Beta Group Deprecation

What’s happening?

New apps merged into the community repo will now be publicly available via search and will skip the beta phase.

Why?

We’ve had a lot of issues with the notion of “beta” for community apps. When we first began accepting community apps, we had a “beta” phase in which apps would be available in our backend but not publicly visible to anyone but us. This was necessary when our tooling wasn’t very good, and we only had a dozen or so apps because broken apps were highly visible. Since then a lot has changed. We have an explore page that’s curated, so new apps are difficult to find unless they’re searched for. In addition, our beta group has grown substantially to the point where it’s not exactly a beta group anymore given it’s a big chunk of our most active users :sweat_smile:.

What about bugs?

Not having a staging environment or private beta certainly means bugs in new apps will be visible to everyone.

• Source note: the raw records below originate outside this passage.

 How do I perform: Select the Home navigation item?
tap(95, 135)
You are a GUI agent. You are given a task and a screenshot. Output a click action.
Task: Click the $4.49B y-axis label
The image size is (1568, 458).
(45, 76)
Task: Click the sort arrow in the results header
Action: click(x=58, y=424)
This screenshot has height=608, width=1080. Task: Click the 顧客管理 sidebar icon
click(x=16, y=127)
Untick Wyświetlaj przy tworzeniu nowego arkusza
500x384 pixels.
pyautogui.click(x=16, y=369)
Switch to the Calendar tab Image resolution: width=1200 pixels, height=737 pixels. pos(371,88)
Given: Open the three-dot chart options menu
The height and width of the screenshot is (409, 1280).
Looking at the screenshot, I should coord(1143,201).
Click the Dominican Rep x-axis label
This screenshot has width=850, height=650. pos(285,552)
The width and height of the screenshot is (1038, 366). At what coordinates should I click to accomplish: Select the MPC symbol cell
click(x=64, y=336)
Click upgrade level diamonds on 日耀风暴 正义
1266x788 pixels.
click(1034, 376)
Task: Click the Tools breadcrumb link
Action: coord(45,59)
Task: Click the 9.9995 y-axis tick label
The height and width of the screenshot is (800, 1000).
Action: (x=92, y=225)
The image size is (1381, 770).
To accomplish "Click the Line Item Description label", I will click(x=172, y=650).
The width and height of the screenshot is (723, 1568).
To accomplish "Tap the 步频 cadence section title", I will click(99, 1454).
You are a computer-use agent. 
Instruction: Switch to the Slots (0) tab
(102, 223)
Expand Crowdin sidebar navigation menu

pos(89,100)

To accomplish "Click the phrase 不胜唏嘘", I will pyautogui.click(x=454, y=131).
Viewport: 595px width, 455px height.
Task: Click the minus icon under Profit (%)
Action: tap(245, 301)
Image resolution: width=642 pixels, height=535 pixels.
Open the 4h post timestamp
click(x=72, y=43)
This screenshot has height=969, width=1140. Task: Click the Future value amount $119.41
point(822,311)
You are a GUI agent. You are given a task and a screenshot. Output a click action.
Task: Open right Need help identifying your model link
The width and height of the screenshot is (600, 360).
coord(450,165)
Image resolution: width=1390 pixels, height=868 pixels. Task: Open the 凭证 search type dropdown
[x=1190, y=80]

The issue with our current approach is that the author of the new app often is not a member of our beta group, meaning the app author can’t see their app or address any bugs. We’re taking a bet that skipping the current beta implementation will allow the app author to discover and resolve bugs faster using a “fail fast” mentality given they will have access to their app immediately.

What’s next?

The control of how an app rolls out to production and who can access the app at each stage should be in the hands of the app developer. The Tidbyt team will be working on tooling to support per app beta groups and will re-introduce the concept of beta to our platform once it’s ready.